Higher topology factor values correspond to longer coherence lengths and more stable recursive processing domains.

6.5 Coupling Action and Energy Cost

The coupling action \( S_{\text{coupling}} \) is dimensionless within network units. When mapped to physical units, it corresponds to \[ S_{\text{coupling}} \times \hbar_c \] with physical units of mass times length squared divided by time.

This action quantifies the cost of coupling solitons, determining the strength and stability of their interactions.

The soliton potential energy \( V(\Phi) \) is dimensionless internally and physically scales as \[ V(\Phi) \times E_c \] carrying units of energy.

6.6 Flow Saturation, Misalignment Effects, and Emergent Mass

Misalignment between soliton phases imposes an energy penalty \( \Delta E \), dimensionless within the network, which maps to physical energy \[ \Delta E \times E_c \]

The emergent mass of force carriers, denoted \( m_{\text{carrier}} \), is dimensionless and scales to physical mass by multiplication with \( M_c \).

The interplay between informational friction \( \delta \) and the topology factor determines whether force carriers remain effectively massless or develop a mass gap, reflecting the stability and damping of coherence within the network.

6.7 Summary: Role of \( \delta \) and Topology Factor in Emergent Forces

Informational friction \( \delta \) arises fundamentally from local entropy gradients and turbulent mismatches in flow, quantifying resistance to maintaining recursive coherence.

Topology factor measures the local richness of loops and feedback capacity, supporting recursive flow structures.

Together, these dimensionless scalars underpin emergent force carriers, soliton stability, interaction coupling strength, and the formation of mass gaps.
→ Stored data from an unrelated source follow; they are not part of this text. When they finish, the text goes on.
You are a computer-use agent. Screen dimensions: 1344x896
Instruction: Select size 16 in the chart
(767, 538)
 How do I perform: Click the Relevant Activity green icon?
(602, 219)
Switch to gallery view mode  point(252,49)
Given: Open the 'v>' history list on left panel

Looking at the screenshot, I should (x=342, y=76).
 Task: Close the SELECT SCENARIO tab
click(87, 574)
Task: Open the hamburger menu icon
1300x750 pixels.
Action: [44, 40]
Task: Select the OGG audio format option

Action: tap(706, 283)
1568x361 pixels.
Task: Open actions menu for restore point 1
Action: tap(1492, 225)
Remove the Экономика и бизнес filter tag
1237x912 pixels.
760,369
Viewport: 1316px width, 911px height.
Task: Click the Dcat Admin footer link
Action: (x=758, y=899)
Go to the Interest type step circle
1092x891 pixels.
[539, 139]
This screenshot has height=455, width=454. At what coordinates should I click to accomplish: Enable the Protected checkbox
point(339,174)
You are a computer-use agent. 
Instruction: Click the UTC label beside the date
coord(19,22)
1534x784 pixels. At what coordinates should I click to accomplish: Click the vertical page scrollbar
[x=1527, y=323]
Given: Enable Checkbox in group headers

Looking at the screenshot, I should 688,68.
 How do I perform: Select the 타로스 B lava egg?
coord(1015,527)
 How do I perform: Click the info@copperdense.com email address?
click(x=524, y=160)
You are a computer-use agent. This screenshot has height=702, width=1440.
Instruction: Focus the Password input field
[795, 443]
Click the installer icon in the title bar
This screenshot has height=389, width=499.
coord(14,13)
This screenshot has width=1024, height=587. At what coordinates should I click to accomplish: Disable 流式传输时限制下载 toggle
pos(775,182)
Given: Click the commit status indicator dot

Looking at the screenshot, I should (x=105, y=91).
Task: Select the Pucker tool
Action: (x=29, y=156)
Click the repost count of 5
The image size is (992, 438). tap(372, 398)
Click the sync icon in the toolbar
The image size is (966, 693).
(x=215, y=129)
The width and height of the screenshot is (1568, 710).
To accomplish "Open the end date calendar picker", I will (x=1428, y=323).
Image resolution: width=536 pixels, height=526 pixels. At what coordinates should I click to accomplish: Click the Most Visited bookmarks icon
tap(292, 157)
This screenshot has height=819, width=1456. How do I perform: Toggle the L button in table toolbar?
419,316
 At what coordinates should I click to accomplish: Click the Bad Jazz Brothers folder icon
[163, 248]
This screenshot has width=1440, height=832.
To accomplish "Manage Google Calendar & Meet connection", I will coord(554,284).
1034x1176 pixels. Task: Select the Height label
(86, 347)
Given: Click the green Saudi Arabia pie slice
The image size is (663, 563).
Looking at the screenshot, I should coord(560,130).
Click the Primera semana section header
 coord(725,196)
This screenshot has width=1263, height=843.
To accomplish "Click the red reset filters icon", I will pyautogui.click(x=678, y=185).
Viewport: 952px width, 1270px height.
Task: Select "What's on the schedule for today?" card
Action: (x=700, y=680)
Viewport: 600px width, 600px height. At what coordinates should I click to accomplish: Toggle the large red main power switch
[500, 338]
This forms a unified framework connecting discrete network flow dynamics directly to continuous physical interactions without requiring predefined Lagrangian formulations.

Integration with Manuscript

The parameters \( \delta \) and topology_factor were introduced in Sections 1 and 3 as central elements limiting flow coherence and enabling emergent geometric and physical structure.

Experimental and Theoretical Implications

Their scale-dependent behavior predicts testable phenomena such as varying coherence lengths and running coupling constants. These have relevance for condensed matter analogs and cosmological-scale observations.

Effective Coherence Depth

The maximum recursive coherence depth, \( N_{\text{rec}} \), is approximately given by the reciprocal of the product \[ N_{\text{rec}} \approx \frac{1}{\delta \times \text{topology_factor}} \] This quantity sets the effective coherence lifetime and spatial interaction range within the network substrate.